Nach langer Krise geht es im deutschen Wohnungsbau von niedrigem Niveau aus wieder bergauf. Die Zahl der Baugenehmigungen wuchs im ersten Halbjahr um 2,9 Prozent oder 3100 im Vergleich zum Vorjahreszeitraum auf 110.000 Wohnungen, wie das Statistische Bundesamt diese Woche mitteilte. Allerdings war sie ein Jahr zuvor auf den niedrigsten Stand für die ersten sechs Monate seit 2010 gesunken.

Ist das die seit langem ersehnte Trendwende bei der Baukonjunktur? Ist die Krise am Wohnungsmarkt damit überwunden? Die wichtigsten Fragen und Antworten.

Wieso werden jetzt wieder mehr Baugenehmigungen beantragt?

Mehr Wohneinheiten als im Vorjahr werden bisher vor allem in einem Marktsegment geplant: bei den Einfamilienhäusern. Von Januar bis Juni stieg allein die Zahl der Baugenehmigungen für Einfamilienhäuser kräftig: Hier gab es ein Plus von 14,1 Prozent auf 21.300, wie das Statistikamt erklärte.

Bei den Zweifamilienhäusern gab es dagegen einen Rückgang von 8,3 Prozent auf 6000. Bei der zahlenmäßig stärksten Gebäudeart, den Mehrfamilienhäusern, stagnierte die Entwicklung nahezu. Hier wurden 57.300 Wohnungen genehmigt, ein Plus von 0,1 Prozent oder 31 Wohnungen.

Zuletzt zeigte der Trend bei den Genehmigungen deutlicher nach oben: Im Juni allein wurden Zusagen für rund 19.000 Wohnungen erteilt und damit 7,9 Prozent mehr als ein Jahr zuvor.

Wie bewertet die Baubranche die Marktentwicklung?

„Von einer Trendwende kann dennoch keine Rede sein“, sagte die Hauptgeschäftsführerin des Spitzenverbands der Immobilienwirtschaft ZIA, Aygül Özkan. „Bei den so dringend benötigten Mehrfamilienhäusern gibt es kaum Veränderung“, sagte Özkan zur Begründung.

════════

= AUFGABEN =
a – Stimmen diese Aussagen mit dem Auszug über den Wohnungsbau überein? (i) Für Zweifamilienhäuser gab es im ersten Halbjahr weniger Baugenehmigungen. (ii) Bei Mehrfamilienhäusern stieg die Zahl der Genehmigungen kräftig. (iii) Aygül Özkan spricht von einer Trendwende. Antworte jeweils mit Ja oder Nein und zitiere die entscheidenden Worte.
b – Laut dem Auszug über den Wohnungsbau: Für wie viele Wohnungen wurden allein im Juni Zusagen erteilt?
c – Fasse den Auszug über den Wohnungsbau in zwei Sätzen zusammen.

= ANGEZEIGTE INFORMATIONEN =
════════

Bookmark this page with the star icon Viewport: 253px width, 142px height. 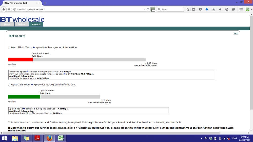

════════

= ANTWORTEN =
a –
(i) Ja: „Bei den Zweifamilienhäusern gab es dagegen einen Rückgang von 8,3 Prozent auf 6000.“
(ii) Nein: „Bei der zahlenmäßig stärksten Gebäudeart, den Mehrfamilienhäusern, stagnierte die Entwicklung nahezu.“
(iii) Nein: „Von einer Trendwende kann dennoch keine Rede sein“

b – Für rund 19.000 Wohnungen.

c – Im ersten Halbjahr stieg die Zahl der Baugenehmigungen gegenüber dem Vorjahreszeitraum um 2,9 Prozent auf 110.000 Wohnungen, nachdem sie ein Jahr zuvor auf den niedrigsten Stand seit 2010 gesunken war. Mehr geplant wird vor allem bei Einfamilienhäusern, während sich bei Mehrfamilienhäusern kaum etwas tut, weshalb der Verband ZIA von keiner Trendwende spricht.